- Data to process -
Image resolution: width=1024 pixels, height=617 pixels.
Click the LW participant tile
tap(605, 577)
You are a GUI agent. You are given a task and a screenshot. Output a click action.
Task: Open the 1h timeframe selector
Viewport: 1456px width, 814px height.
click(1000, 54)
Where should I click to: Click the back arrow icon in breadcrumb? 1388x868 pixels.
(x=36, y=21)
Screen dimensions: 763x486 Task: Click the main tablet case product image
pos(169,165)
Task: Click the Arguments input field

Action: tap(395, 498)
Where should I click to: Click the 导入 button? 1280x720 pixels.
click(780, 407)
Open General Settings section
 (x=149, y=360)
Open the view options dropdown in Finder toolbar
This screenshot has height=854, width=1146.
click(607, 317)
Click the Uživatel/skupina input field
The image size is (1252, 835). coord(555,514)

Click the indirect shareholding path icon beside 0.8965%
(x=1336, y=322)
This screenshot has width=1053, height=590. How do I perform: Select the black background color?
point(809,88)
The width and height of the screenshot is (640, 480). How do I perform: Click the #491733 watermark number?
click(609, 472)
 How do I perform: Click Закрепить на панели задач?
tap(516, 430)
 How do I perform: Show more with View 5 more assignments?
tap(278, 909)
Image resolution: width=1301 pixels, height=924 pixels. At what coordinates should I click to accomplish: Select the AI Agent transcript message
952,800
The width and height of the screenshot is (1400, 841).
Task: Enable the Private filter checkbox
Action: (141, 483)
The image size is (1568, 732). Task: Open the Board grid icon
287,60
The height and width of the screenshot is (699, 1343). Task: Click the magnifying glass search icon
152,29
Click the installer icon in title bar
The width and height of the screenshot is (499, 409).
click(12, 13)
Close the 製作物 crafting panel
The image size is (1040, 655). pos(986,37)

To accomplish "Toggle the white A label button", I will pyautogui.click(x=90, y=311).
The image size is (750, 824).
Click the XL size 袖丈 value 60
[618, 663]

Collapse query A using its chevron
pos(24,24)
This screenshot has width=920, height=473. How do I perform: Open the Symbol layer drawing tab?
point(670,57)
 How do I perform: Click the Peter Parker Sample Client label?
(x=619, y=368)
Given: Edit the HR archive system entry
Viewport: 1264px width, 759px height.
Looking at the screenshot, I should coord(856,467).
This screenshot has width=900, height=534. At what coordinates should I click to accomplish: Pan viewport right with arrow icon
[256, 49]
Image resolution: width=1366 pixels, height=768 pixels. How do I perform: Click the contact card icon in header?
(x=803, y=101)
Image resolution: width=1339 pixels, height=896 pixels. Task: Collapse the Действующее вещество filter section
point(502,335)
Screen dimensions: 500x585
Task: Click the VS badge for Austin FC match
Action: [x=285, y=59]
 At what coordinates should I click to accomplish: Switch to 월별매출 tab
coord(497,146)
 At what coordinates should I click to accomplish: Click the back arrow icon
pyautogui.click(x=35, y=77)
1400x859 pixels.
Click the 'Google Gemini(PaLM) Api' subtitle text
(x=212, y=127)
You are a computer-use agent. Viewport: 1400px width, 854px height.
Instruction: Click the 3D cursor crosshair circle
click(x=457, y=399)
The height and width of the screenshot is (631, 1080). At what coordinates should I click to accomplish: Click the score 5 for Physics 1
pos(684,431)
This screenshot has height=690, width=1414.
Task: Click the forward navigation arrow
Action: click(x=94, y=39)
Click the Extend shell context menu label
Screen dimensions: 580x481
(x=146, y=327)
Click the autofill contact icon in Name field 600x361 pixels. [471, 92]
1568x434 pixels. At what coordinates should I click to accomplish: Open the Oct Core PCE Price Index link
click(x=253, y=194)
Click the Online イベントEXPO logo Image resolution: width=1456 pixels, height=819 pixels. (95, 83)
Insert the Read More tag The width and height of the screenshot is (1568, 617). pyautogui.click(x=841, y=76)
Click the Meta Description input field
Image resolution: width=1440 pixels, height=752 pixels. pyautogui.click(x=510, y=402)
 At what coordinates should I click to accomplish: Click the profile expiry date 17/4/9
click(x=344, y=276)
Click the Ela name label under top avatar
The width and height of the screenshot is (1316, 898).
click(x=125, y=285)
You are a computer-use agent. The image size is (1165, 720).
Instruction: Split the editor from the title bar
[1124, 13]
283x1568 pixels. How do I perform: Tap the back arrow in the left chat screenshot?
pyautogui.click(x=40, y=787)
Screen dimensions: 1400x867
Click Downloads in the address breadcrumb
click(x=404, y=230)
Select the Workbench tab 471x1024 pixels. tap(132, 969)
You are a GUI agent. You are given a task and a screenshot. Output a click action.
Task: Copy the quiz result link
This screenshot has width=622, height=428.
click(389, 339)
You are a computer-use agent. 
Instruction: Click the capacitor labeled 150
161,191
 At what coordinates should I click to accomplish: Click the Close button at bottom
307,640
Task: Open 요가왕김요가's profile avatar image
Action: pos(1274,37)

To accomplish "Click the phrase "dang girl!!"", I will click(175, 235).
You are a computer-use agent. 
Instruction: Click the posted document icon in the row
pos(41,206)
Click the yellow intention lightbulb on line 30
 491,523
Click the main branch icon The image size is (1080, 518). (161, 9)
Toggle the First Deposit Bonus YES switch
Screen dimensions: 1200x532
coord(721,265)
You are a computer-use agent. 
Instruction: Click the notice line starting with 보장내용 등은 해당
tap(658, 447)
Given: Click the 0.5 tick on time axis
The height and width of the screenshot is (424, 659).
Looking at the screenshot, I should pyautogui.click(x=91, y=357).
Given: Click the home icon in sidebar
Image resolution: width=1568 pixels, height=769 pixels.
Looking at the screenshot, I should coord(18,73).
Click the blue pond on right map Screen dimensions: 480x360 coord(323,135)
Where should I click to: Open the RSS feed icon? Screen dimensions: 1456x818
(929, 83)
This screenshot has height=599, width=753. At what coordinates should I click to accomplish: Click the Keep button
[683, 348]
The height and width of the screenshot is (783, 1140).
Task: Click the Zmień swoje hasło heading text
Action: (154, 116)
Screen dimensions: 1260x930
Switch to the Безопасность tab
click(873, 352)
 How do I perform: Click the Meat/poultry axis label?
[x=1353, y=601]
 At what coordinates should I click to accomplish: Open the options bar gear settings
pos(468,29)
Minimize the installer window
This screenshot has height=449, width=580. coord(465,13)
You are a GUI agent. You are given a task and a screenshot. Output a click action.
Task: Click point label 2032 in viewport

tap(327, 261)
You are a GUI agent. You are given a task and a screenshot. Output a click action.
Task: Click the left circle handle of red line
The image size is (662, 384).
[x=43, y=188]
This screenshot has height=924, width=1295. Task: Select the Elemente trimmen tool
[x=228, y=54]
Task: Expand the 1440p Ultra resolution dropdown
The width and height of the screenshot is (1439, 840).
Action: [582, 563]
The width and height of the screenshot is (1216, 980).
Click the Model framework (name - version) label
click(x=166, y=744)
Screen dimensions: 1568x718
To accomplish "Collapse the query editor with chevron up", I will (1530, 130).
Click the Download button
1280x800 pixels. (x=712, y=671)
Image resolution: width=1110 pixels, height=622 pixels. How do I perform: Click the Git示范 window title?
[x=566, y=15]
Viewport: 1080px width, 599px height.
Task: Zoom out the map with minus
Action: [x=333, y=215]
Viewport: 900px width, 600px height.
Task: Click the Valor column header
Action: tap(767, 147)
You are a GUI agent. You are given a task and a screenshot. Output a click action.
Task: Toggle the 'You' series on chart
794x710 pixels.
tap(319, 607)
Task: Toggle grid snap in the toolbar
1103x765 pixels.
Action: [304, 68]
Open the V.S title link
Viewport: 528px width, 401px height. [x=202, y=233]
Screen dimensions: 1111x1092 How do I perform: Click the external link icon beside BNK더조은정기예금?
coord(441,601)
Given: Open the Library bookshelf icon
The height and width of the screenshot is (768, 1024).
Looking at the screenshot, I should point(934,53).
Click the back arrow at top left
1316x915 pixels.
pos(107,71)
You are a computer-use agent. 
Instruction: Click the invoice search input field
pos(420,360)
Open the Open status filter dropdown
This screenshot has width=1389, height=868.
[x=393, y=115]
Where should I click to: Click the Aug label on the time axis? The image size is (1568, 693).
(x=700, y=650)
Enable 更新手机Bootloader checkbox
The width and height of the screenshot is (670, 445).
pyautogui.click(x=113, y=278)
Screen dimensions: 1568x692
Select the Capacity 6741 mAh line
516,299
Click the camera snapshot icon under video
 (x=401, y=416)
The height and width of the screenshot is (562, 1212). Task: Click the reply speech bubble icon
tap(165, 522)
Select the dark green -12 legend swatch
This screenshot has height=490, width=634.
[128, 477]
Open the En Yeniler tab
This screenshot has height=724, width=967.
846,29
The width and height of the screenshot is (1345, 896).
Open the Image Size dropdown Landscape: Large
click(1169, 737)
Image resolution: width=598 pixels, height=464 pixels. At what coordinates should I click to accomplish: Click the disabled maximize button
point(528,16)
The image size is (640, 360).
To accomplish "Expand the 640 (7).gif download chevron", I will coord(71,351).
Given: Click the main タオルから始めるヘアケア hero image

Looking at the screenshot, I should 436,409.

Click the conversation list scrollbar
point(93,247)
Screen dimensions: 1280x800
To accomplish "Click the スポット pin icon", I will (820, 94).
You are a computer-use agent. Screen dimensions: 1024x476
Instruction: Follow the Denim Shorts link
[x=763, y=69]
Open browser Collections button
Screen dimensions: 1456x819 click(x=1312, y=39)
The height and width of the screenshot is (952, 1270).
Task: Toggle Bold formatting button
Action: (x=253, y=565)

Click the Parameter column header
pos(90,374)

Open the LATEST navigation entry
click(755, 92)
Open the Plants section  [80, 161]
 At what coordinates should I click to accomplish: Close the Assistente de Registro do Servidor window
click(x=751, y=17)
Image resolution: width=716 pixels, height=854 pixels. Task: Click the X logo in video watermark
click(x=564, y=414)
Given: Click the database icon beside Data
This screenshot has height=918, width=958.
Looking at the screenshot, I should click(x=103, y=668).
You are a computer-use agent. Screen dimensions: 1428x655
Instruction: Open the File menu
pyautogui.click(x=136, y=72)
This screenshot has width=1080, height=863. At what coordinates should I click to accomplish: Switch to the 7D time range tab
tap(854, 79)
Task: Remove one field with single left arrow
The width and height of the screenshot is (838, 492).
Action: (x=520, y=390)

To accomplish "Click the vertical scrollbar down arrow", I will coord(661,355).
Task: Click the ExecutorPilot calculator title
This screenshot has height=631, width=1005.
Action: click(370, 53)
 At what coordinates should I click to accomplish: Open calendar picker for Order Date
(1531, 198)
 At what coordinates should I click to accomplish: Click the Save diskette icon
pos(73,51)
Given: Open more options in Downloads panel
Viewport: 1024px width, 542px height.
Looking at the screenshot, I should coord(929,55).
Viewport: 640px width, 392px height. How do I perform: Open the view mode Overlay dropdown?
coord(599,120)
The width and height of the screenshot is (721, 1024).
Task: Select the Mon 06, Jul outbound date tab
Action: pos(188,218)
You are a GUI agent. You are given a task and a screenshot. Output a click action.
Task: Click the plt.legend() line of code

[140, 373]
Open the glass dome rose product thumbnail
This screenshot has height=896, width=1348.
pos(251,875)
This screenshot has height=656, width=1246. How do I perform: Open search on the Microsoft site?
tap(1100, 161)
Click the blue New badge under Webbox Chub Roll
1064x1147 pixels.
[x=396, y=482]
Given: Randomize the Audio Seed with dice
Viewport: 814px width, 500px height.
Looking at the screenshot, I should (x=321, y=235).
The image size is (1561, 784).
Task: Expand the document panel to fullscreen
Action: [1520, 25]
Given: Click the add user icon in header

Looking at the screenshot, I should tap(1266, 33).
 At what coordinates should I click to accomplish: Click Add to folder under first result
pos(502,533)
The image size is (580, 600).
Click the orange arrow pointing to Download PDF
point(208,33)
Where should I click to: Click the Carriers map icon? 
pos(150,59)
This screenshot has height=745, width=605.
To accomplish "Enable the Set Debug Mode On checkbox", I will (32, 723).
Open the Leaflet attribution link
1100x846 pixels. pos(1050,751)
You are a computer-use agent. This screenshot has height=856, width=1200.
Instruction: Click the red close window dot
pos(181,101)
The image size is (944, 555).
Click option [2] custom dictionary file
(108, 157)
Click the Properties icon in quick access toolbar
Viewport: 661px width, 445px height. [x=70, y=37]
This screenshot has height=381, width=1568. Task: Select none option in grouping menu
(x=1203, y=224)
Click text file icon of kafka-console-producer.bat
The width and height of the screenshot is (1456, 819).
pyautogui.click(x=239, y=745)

- Problem statement -
Rewrite the entries from the line with "Click the Online" to the line with "click(x=125, y=285)", replacing "Meta Description" with "Page Description" and leaving everything else as it is.

- Result for this exercise -
Click the Online イベントEXPO logo Image resolution: width=1456 pixels, height=819 pixels. (95, 83)
Insert the Read More tag The width and height of the screenshot is (1568, 617). pyautogui.click(x=841, y=76)
Click the Page Description input field
Image resolution: width=1440 pixels, height=752 pixels. pyautogui.click(x=510, y=402)
 At what coordinates should I click to accomplish: Click the profile expiry date 17/4/9
click(x=344, y=276)
Click the Ela name label under top avatar
The width and height of the screenshot is (1316, 898).
click(x=125, y=285)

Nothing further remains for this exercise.